Support cell culture operations in a fast-paced, cGMP biopharmaceutical environment focused on mammalian-based biosimilar production. Execute upstream processes for engineering and clinical-scale batches ranging from 50 L to 1000 L.

• Perform upstream manufacturing activities including cell culture and bioreactor operations at various scales.
• Support production of engineering and clinical batches in compliance with cGMP standards.
• Operate and troubleshoot bioreactors, single-use systems, and related equipment.
• Collaborate with engineering and quality teams to ensure batch readiness and execution.
• Document batch execution, deviations, and investigations accurately.
• Review batch records and supporting documentation.
• Follow safety procedures and maintain compliance with environmental, health, and safety policies.
• Participate in continuous improvement initiatives for manufacturing processes and equipment.

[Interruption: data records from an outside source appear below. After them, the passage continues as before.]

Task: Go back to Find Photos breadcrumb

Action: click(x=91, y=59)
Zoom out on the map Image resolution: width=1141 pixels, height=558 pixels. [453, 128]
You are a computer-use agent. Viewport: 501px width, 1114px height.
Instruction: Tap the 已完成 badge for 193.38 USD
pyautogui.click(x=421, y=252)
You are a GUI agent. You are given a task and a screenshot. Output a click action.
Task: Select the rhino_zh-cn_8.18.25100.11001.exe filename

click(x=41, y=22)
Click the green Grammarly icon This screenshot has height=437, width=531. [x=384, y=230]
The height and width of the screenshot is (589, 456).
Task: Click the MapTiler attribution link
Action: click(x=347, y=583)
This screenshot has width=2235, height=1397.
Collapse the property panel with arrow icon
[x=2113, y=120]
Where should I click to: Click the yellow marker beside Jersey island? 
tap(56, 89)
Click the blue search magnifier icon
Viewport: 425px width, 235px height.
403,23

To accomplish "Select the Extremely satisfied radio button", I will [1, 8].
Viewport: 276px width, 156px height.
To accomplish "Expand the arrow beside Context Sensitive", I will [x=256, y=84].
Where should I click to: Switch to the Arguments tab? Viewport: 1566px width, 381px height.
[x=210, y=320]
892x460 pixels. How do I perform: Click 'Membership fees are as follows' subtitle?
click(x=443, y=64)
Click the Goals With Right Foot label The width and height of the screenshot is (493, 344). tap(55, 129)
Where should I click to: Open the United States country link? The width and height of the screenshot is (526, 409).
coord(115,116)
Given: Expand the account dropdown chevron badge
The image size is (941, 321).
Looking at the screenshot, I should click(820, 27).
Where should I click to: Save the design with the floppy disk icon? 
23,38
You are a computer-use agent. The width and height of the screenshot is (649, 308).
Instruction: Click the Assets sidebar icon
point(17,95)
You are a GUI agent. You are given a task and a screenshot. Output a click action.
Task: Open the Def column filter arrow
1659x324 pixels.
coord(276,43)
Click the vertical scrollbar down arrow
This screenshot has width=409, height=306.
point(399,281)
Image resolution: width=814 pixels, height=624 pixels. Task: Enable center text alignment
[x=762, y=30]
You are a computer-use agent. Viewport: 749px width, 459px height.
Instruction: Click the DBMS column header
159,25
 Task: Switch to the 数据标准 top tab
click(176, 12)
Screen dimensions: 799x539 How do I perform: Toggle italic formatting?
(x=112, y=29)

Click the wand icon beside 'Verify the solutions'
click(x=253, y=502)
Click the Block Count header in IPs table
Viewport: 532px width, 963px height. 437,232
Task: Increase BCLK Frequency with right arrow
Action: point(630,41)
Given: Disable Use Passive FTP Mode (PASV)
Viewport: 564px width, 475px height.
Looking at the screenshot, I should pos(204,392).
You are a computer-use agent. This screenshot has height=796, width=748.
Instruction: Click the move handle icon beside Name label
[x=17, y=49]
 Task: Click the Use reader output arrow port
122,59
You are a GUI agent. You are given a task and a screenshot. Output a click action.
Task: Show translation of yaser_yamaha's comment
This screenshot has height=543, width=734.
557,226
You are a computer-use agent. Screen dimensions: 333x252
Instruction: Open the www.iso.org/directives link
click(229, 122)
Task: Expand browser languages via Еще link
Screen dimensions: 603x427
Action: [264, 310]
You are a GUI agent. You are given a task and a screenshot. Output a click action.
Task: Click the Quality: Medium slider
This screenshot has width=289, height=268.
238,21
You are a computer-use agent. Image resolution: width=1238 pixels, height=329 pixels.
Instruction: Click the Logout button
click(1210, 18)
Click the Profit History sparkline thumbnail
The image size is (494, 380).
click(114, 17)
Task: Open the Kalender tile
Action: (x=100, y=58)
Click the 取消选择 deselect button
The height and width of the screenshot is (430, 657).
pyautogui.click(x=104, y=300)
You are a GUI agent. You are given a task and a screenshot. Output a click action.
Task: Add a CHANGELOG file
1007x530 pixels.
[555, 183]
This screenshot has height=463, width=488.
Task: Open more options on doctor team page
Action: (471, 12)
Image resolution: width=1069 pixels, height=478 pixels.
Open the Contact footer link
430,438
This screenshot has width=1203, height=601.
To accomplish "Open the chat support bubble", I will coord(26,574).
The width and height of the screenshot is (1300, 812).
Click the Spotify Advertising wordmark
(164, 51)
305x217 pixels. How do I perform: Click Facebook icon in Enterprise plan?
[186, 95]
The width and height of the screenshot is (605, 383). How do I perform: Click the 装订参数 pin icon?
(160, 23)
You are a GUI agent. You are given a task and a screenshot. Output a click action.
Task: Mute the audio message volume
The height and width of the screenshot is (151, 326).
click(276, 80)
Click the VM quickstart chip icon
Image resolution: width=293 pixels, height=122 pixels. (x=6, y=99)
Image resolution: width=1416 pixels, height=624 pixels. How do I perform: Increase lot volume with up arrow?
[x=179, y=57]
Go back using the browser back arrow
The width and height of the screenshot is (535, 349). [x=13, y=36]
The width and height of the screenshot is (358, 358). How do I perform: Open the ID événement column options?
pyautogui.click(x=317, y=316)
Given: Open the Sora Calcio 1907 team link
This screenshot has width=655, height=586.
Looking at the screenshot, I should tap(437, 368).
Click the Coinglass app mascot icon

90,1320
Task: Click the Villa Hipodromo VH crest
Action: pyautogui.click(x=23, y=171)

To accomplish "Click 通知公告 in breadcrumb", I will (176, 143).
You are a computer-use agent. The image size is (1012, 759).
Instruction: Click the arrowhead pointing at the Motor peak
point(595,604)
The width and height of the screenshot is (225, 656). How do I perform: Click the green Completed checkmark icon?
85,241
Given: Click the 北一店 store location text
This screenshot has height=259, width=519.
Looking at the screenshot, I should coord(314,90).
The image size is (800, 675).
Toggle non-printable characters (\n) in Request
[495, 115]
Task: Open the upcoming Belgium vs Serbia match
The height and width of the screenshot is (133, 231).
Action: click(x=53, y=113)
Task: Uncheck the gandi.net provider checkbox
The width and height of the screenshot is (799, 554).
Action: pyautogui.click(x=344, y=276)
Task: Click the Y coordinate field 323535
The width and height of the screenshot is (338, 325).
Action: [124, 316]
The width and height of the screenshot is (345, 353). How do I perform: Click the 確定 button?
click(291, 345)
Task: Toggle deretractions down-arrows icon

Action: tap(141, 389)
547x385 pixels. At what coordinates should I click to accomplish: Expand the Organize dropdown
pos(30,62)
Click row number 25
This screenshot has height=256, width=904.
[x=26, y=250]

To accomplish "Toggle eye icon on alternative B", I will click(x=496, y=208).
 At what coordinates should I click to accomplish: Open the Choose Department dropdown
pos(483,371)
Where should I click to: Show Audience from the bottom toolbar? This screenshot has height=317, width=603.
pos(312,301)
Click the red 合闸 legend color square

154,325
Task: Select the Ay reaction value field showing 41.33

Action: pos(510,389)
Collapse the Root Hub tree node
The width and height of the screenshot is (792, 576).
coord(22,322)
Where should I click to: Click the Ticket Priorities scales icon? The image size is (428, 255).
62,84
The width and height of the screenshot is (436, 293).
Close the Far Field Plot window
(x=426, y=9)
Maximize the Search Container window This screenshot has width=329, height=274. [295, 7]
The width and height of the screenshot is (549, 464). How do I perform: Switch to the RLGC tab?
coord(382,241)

• Bachelor's or Master's degree in Biochemistry, Chemical Engineering, Biology, or related field.
• Minimum of 3 years' experience in upstream biologics manufacturing in a cGMP environment.
• Proficiency in aseptic techniques and single-use technologies.
• Strong understanding of cell culture processes and bioreactor operations.
• Experience with GMP documentation including batch records and protocols.
• Ability to work independently and as part of a team.
• Attention to detail, strong documentation skills, and basic computer proficiency.

This role is ideal for candidates with hands-on bioprocessing experience confident in operating within a clinical and GMP-regulated setting.